Questions have been raised as to whether CAM disclosures are likely to provide important information or to be so general as to be of limited or no use (e.g., “boilerplate” disclosure). Although all of the 20 CAMs are available through the SEC web-site (SEC.gov), two are specifically provided in Exhibit 3—the shortest (Paylocity) and the longest (Procter & Gamble)—in order to illustrate the actual nature of CAM audit report disclosures. The specific disclosures for identified CAMs begin with a description, followed by how it was addressed in the audit.

Exhibit 3

Sample Critical Audit Matters

Illustration 1: Company: Paylocity Holding Corporation Auditor: KPMG

Determination of capitalized internal-use software development costs

As discussed in Notes 2(g) and 6 to the consolidated financial statements, the Company capitalizes certain internal-use software costs related to new products as well as existing products when those costs will result in significant additional functionality. The Company’s capitalized internal-use software asset, net of accumulated amortization, was $27 million as of June 30, 2019. The Company capitalized $23 million of internal-use software costs during the year ended June 30, 2019.

We identified the determination of capitalized internal-use software development costs as a critical audit matter because of the degree of subjectivity involved in assessing which projects met the capitalization criteria.

The primary procedures we performed to address this critical audit matter included the following. We tested certain internal controls over the Company’s process to capitalize internal-use software development costs, including controls over the determination of which software development projects met the capitalization criteria. We evaluated the Company’s current year software project capitalization conclusions, and discussed the objective and status of the software projects with IT department management to assess those conclusions. We also assessed the reliability of the Company’s conclusions through confirmations with a sample of individual software developers regarding the nature of their development activities.

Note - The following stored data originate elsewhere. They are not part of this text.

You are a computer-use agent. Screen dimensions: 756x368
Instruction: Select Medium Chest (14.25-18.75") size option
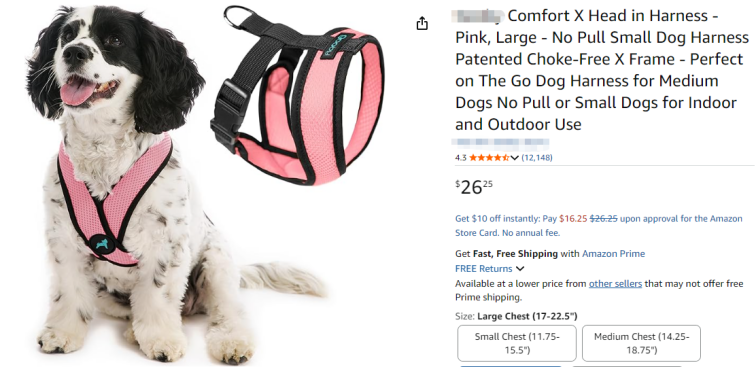[x=641, y=343]
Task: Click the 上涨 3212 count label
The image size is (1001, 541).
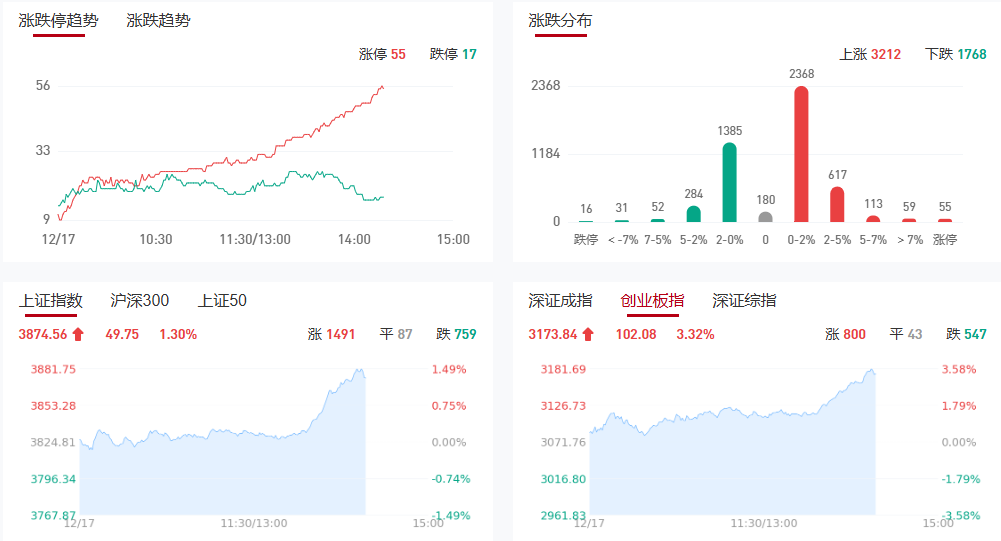Action: click(x=870, y=54)

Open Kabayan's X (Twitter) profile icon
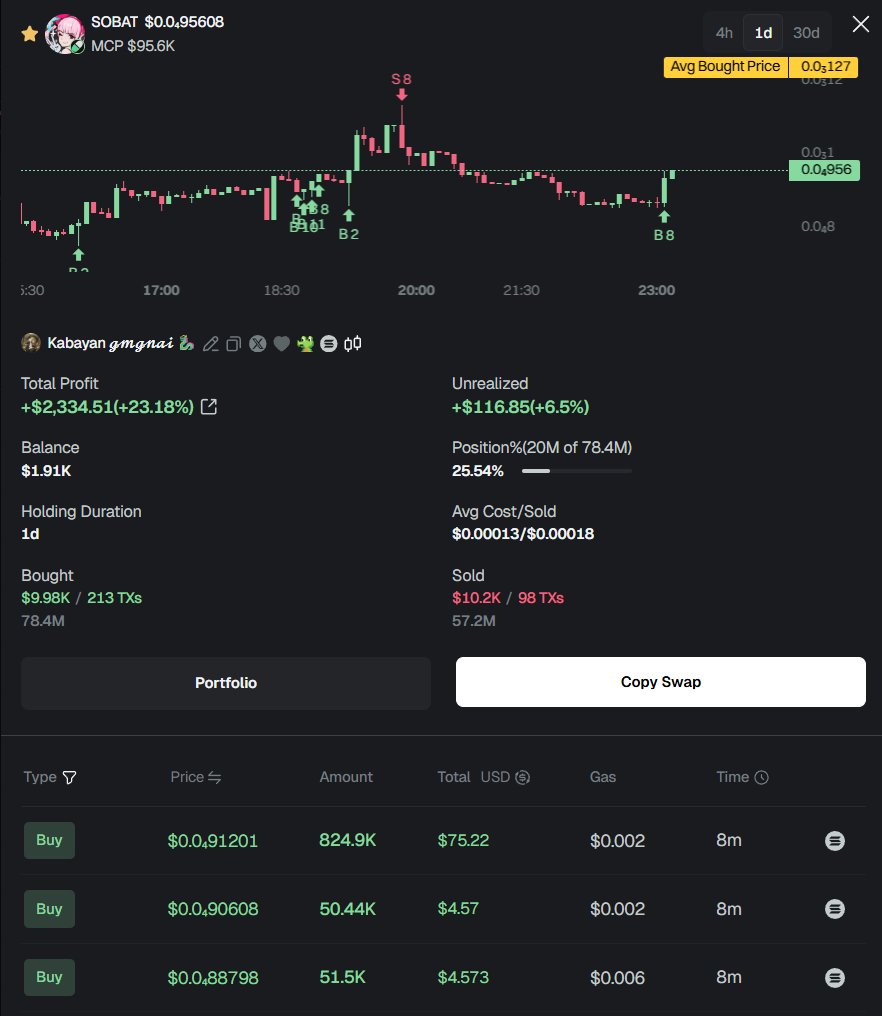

Illustration 2: Company: Procter & Gamble Auditor: Deloitte & Touche

Goodwill and intangible Assets—Shave Care Goodwill and Gillette Indefinite Lived Intangible Assets—Refer to Notes 1 and 4 to the financial statements;

Critical Audit Matter Description

The Company’s evaluation of goodwill and indefinite lived intangible assets for impairment involves the comparison of the fair value of each reporting unit or indefinite lived intangible asset to its carrying value. The Company estimates fair value using the income method, which is based on the present value of estimated future cash flows attributable to the respective assets. This requires management to make significant estimates and assumptions related to forecasts of future net sales and earnings, including growth rates beyond a 10-year time period, royalty rates and discount rates. Changes in the assumptions could have a significant impact on either the fair value, the amount of any impairment charge, or both. The Company performed their annual impairment assessments of the Shave Care reporting unit as of October 1, 2018 and the Gillette brand indefinite-lived intangible asset (the “Gillette brand”) as of December 31, 2018. Because the estimated fair values exceeded their carrying values, no impairments were recorded. Given recent reductions in cash flows caused by currency devaluations, changing consumer grooming habits affecting demand and an increase in the competitive market environment, the Company revised their cash flow estimates and updated their fair value estimates for both the Shave Care reporting unit and the Gillette brand as of June 30, 2019 and determined the carrying values exceeded the fair values resulting in an impairment of the Shave Care Goodwill and the Gillette brand. The Company measured the impairment of goodwill using the two-step method which requires management to make significant estimates and judgments to allocate the fair value of the Shave Care reporting unit to its identifiable assets and liabilities including estimating the fair value of property, plant and equipment, and intangibles. The residual fair value of the Shave Care reporting unit was compared to the carrying value of its goodwill with the excess in carrying value of $6.8 billion before and after tax recorded as an impairment. The impairment of the Gillette brand of $1.6 billion before tax and $1.2 billion after tax was measured as the difference between its fair value and carrying value. As of June 30, 2019, after recording of the impairments, the Shave Care reporting unit goodwill was $12.6 billion, and the Gillette brand was $14.1 billion.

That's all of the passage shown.